Daarom is een mosselvisser eigenlijk geen échte visser, maar meer te vergelijken met een boer. Hij doorloopt het hele traject van zaaien, bewerken en oogsten en doet dit allemaal op vaste locaties, namelijk zijn percelen. Percelen zijn van de overheid gehuurde gebieden in zee die duidelijk zijn afgebakend en waar mosselzaad “gezaaid” wordt, opgroeit en de mosselen geoogst worden als ze geschikt zijn voor consumptie. Het grote verschil met een boer op het land is het feit dat deze werkzaamheden allemaal onder water gebeuren. In de volksmond worden deze vissers dan ook wel “mosselboeren” genoemd.
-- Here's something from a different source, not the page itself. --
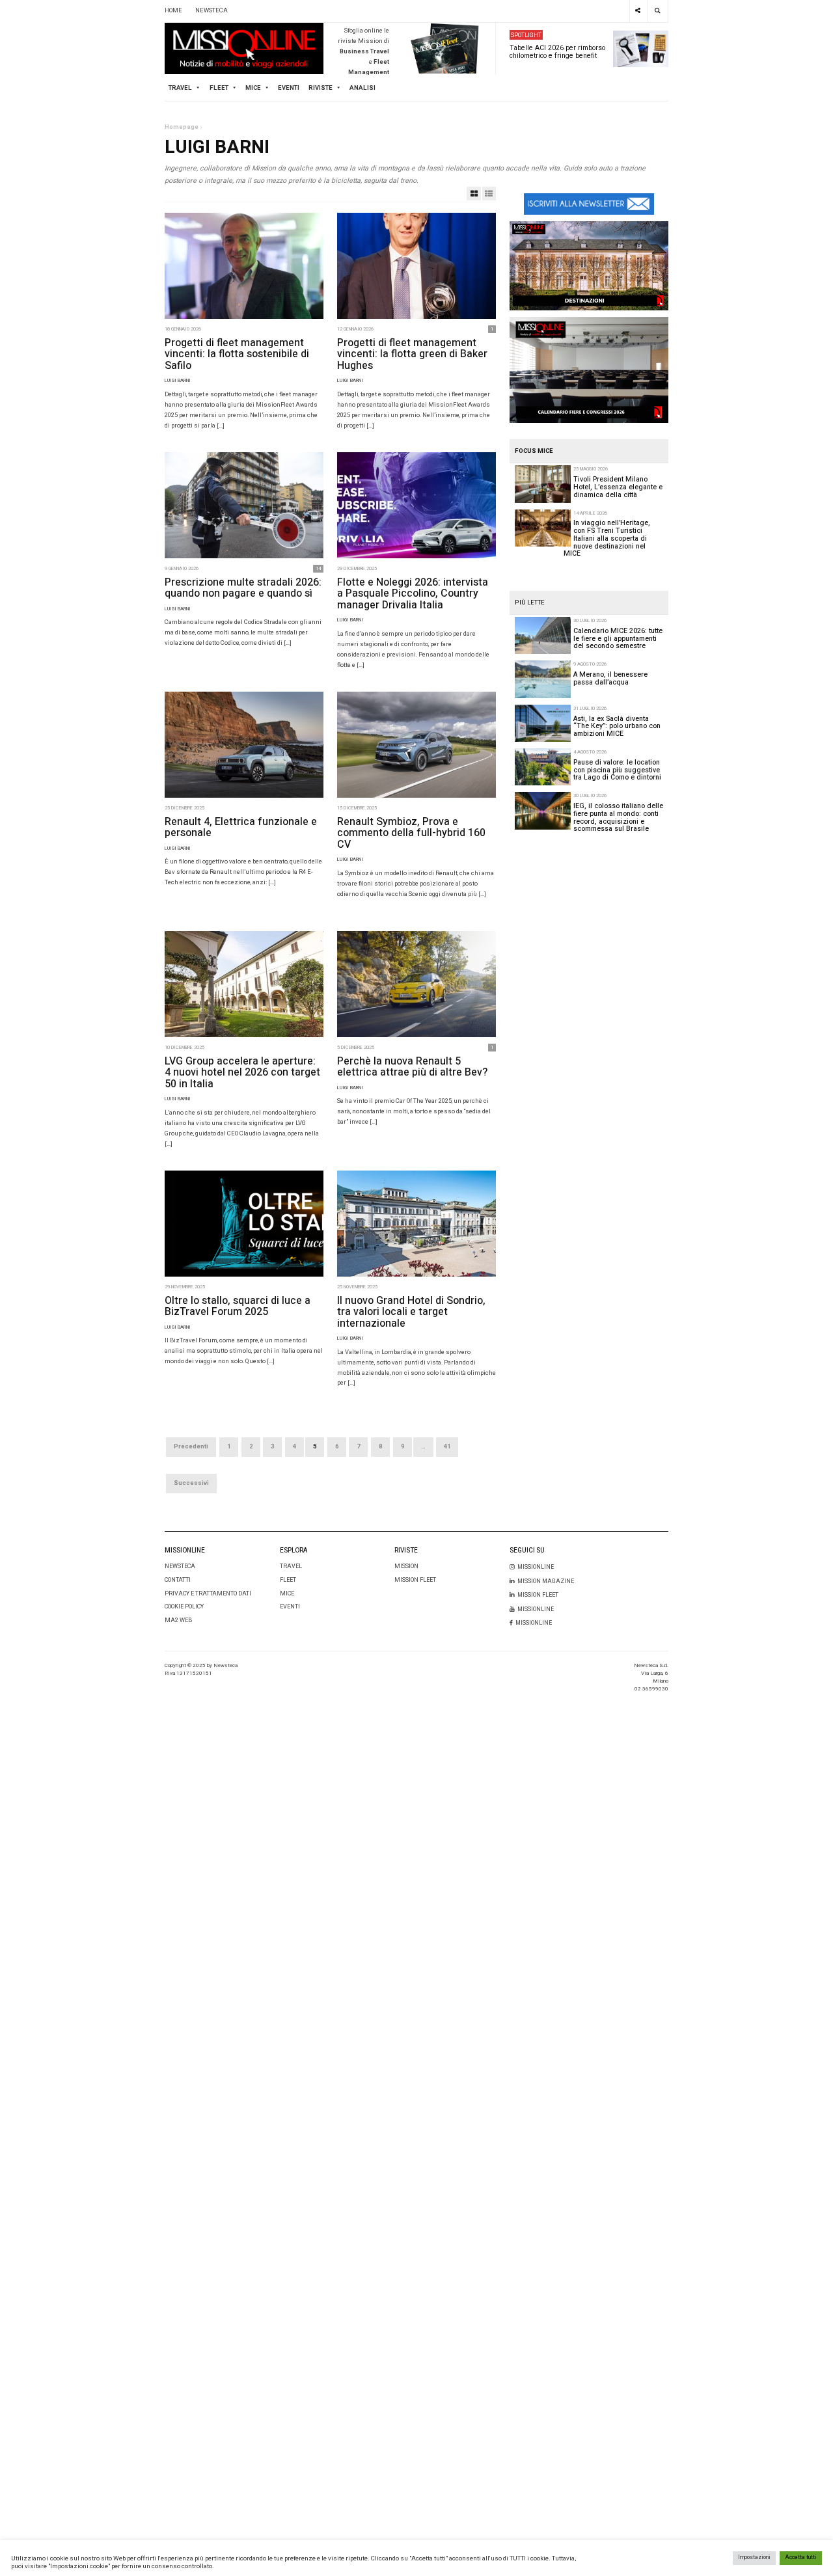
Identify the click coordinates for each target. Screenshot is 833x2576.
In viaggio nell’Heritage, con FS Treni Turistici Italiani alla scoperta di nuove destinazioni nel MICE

Visserij: mosselen, mosselzaad en consumptie
Mosselzaadvisserij en visserij op consumptie mosselen worden vaak door elkaar gebruikt. Mosselzaadvisserij is het vissen op “mini’-mosseltjes van enkele millimeters groot (zaadjes) die enkele jaren nodig hebben om te volgroeien tot voor consumptie geschikte mosselen. De zaadvisserij-campagne vindt enkele weken per jaar plaats. Mosselzaad is de grondstof die mosselkwekers nodig hebben om verzekerd te zijn van een voorraad consumptiemosselen.
Visserij op consumptiemosselen is het opvissen van volgroeide mosselen die geschikt zijn voor consumptie. Dit vindt continu plaats vanaf ongeveer eind juni tot en met maart/april.
Handel en mosselkwekers
In de mosselwereld heb je kwekers en handelaren. Mosselkwekers doen hun werk op zee op een schip. Handelaren kopen de mosselen van de kwekers en verwerken die in hun fabriek. Wel is het zo dat mosselbedrijven vaak zowel schepen én een fabriek hebben en dus zowel kweker als handelaar zijn.
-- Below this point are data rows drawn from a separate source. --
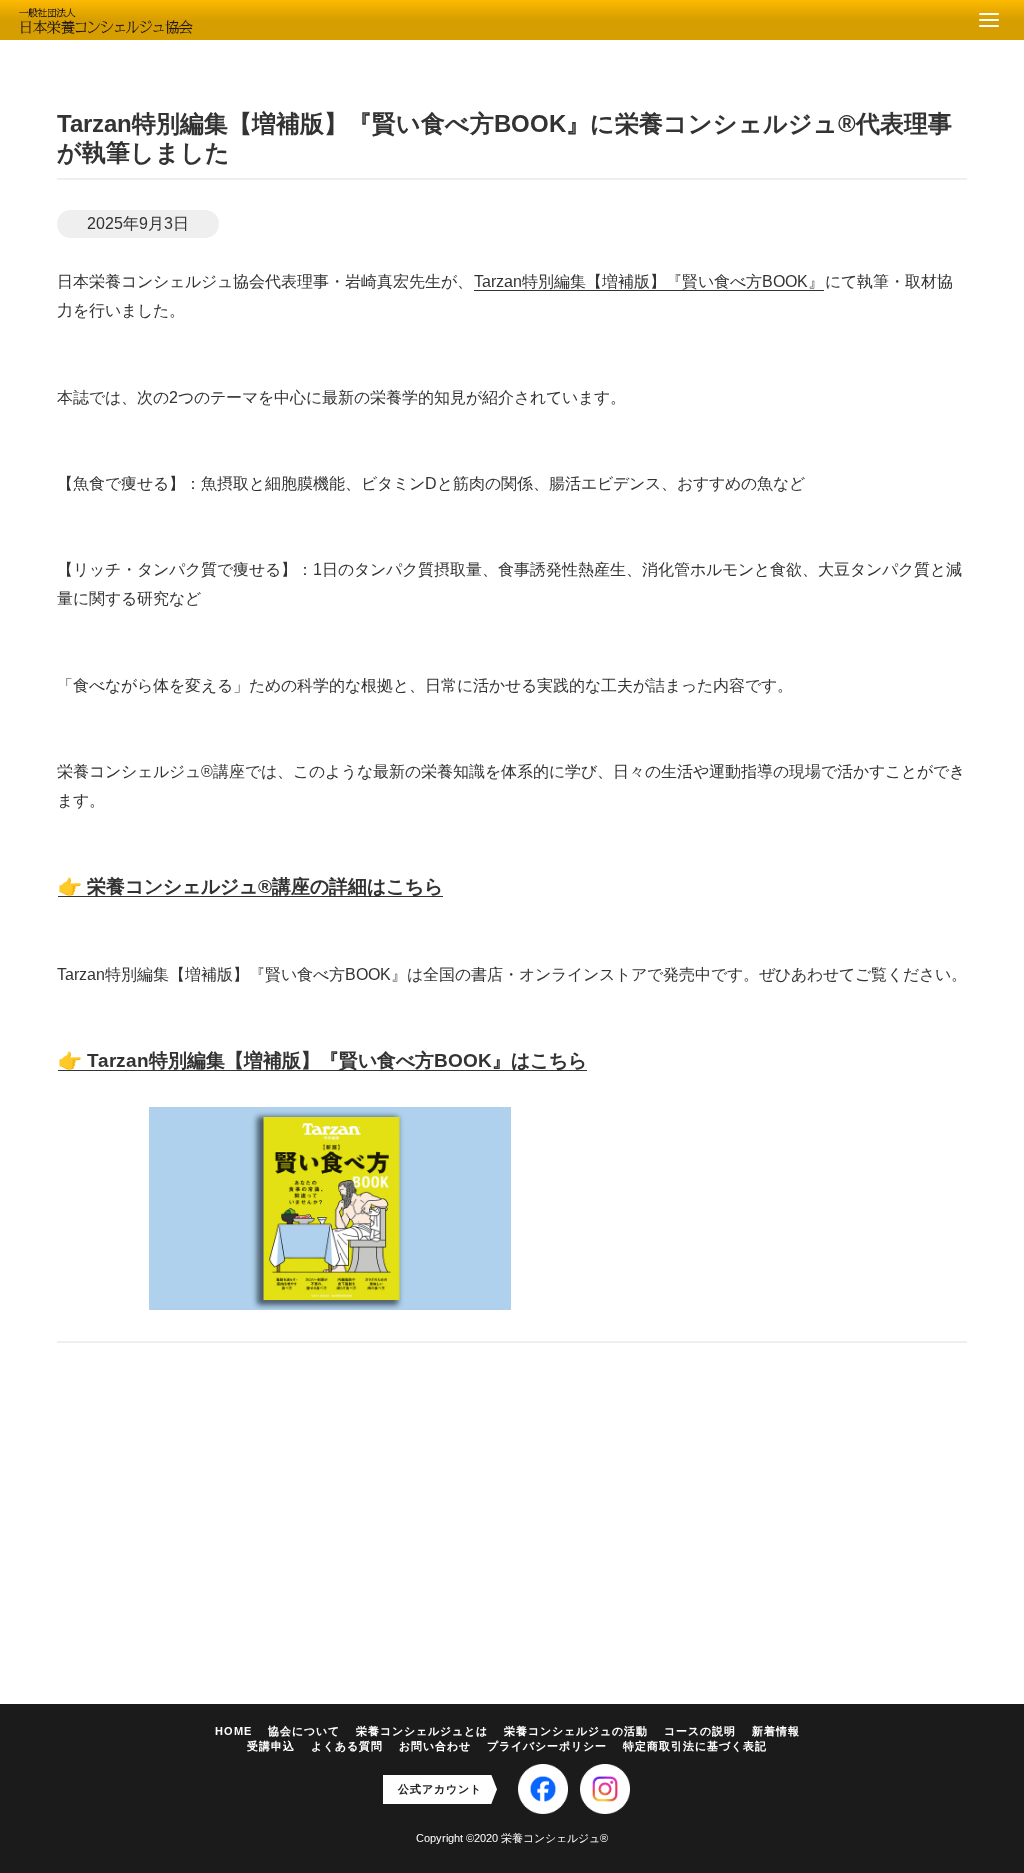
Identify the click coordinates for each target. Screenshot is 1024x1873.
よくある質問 (347, 1746)
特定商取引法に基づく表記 (695, 1746)
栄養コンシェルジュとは (422, 1731)
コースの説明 (700, 1731)
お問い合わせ (435, 1746)
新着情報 (776, 1731)
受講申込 (271, 1746)
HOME (233, 1731)
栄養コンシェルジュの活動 (576, 1731)
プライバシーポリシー (547, 1746)
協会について (304, 1731)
Mosselen en de “R” in de maand
Nog steeds hoor je vaak dat je mosselen alleen kunt eten als er een “R” in de maand zit. Deze gedachte stamt eigenlijk nog uit de oesterkweek. De oesterkweek in Frankrijk leverde in de 19e eeuw niet voldoende oesters op en er werd vastgelegd dat er alleen mocht worden geoogst tussen 1 september en eind april, wanneer de oesters op hun best zijn. Deze periode komt neer op 8 maanden, met ook de letter de R in de maand. Het Franse woord voor oesters is Huîtres. Dit komt van “Huit”, (8), en van de letter R; “Huit ‘r-s” dus.
Ook waren mosselen vroeger wat later verkrijgbaar voor de consument. Dit had te maken met het feit dat men de mosselen in de warme zomermaanden niet kon koelen. Tegenwoordig is er sprake van een gesloten koelketen. De mosselen worden gekoeld in de fabriek, tijdens transport en bij de supermarkt en horecaspecialist in het schap.
Mosselen en het seizoen
Het Zeeuwse mosselseizoen heeft een begin en een eind. Dit zijn mosselen afkomstig van de zogenaamde bodemcultuur: mosselen die opgroeien op de bodem van de zee. De start is meestal begin juli en de mosselen zijn tot en met eind maart, begin april verkrijgbaar. De mosselen gaan zich dan namelijk voortplanten en zijn niet meer lekker.
Begin juni zijn er dan weer hangcultuurmosselen. Dit zijn mosselen die hangend opgroeien in een net aan een touw. De hangcultuurmosselen overbruggen de periode tot juli; de start van het bodemcultuur seizoen. Vanaf begin juli zijn de (Zeeuwse) bodemmosselen overal volop verkrijgbaar.